** Problems to solve **
- 1) In the news report about the drag car crash in Selmer, Tennessee, which network broadcast the amateur video of the incident?
- 2) Pick up the news report on the Selmer drag car crash after its final sentence and carry it forward.
··· Source document
Sourced from news reports in USA
Seven dead in charity tragedy
Drag car crashes into crowd at charity event
Seven killed, including two teenagers
Driver in emergency ward, organisers apologise
SEVEN people have been killed when an out-of-control drag car crashed into a crowd of spectators at a children's charity event in Tennessee.
Police said at least 15 people were being treated in hospital after the horrific incident in the town of Selmer, which was captured on amateur video broadcast by Memphis network WMC-TV.
The video showed the modified race car spinning its wheels to generate clouds of smoke before tearing down a strip of road lined with hundreds of spectators.
The driver lost control and crashed into the crowd at a section of the highway where there was no safety barrier, said Mike Browning, spokesman for the Tennessee Highway Patrol.
"I can confirm seven fatalities, including two minors aged 15 and 17," he said.
The town's police chief was quoted by the Associated Press as saying: "Bodies were flying into the air when it happened".
A witness who said he was only metres from the spectators who were hit, said: "It ain't really safe to do anything with drag cars on a city street. They shouldn't have done it".
Another spectator said: "There should have been guard rails, but even if there had, it wouldn't have mattered".
An impromptu memorial has been set up as locals placed candles, flowers, crosses and a teddy bear at the scene to mourn those killed.
Police had no information on the identity or condition of the driver, Mr Browning said. Authorities have not said whether or not they were looking at charging the driver.
······
··· Information provided
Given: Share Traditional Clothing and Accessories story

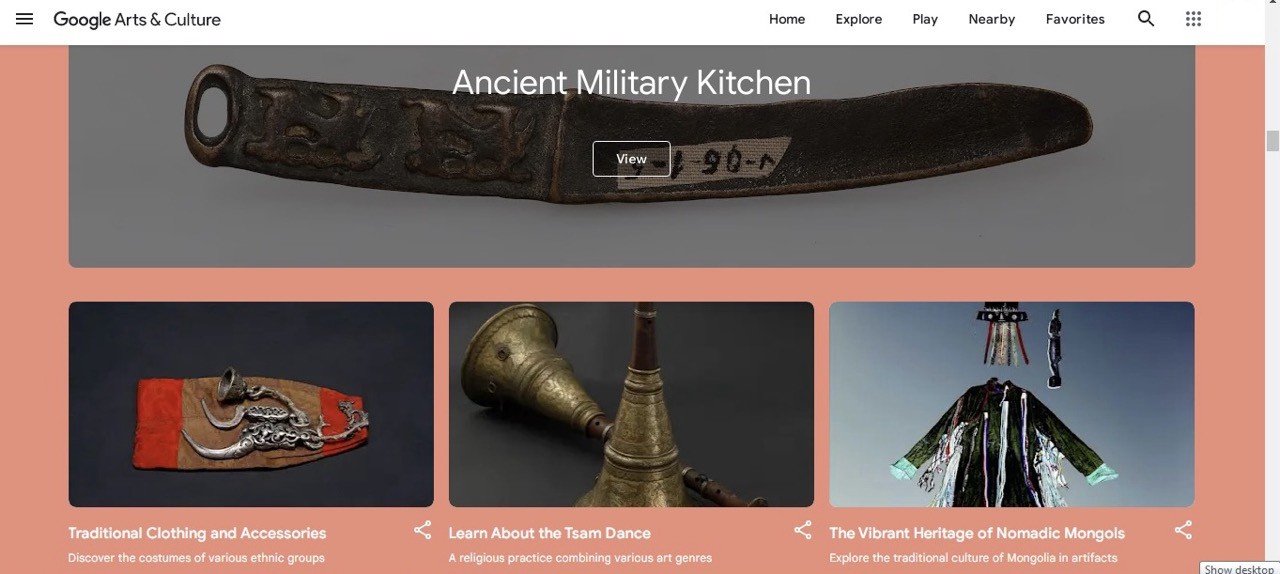Looking at the screenshot, I should [x=422, y=530].
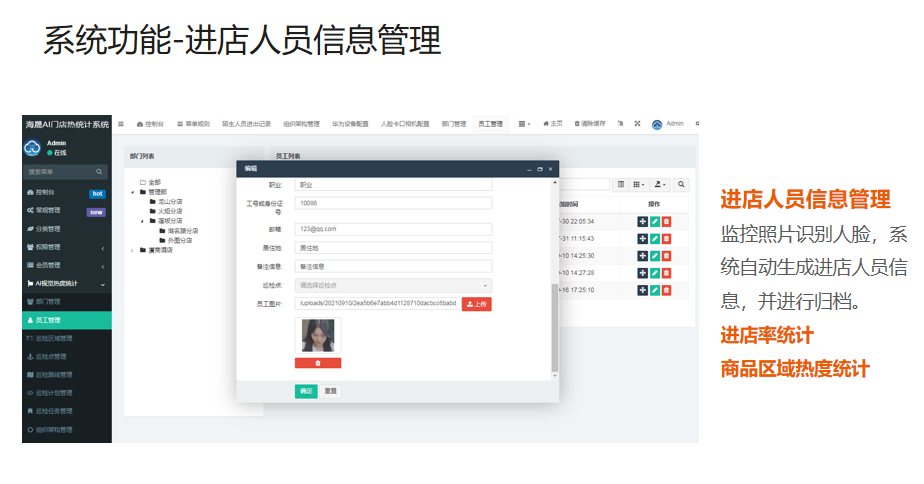
Task: Switch to the 部门管理 tab
Action: pos(453,124)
······
** Answers by item number **
- 1) Memphis network WMC-TV

- 2)
A spokesman for the body which sanctions drag races in the US said the car was driven in competition by Troy Critchley - but he did not know if Critchley was driving it at this event.
The body later said the driver was a 20-year veteran of drag racing and that road conditions had caused the loss of vehicle control, AP reported.
The accident took place during an annual "Cars for Kids" charity day, which raises money for disadvantaged children. Drivers were performing "exhibition burns" in which they smoke their tyres on a road before tearing off down a track.
Cars for Kids, which holds similar events across the US which raise hundreds of thousands of dollars each year, said on its website: "The loss is deep within our hearts and we will carry the scars of each loss forever".
Kay White, who works at a nearby restaurant, told AP she heard the crash, followed by sreams and cries for help.
"The best way I could describe the crowd's reaction was like the people from 9/11. They were just walking around with a blank, distant stare," she said. "You could tell they were ... wondering what had happened."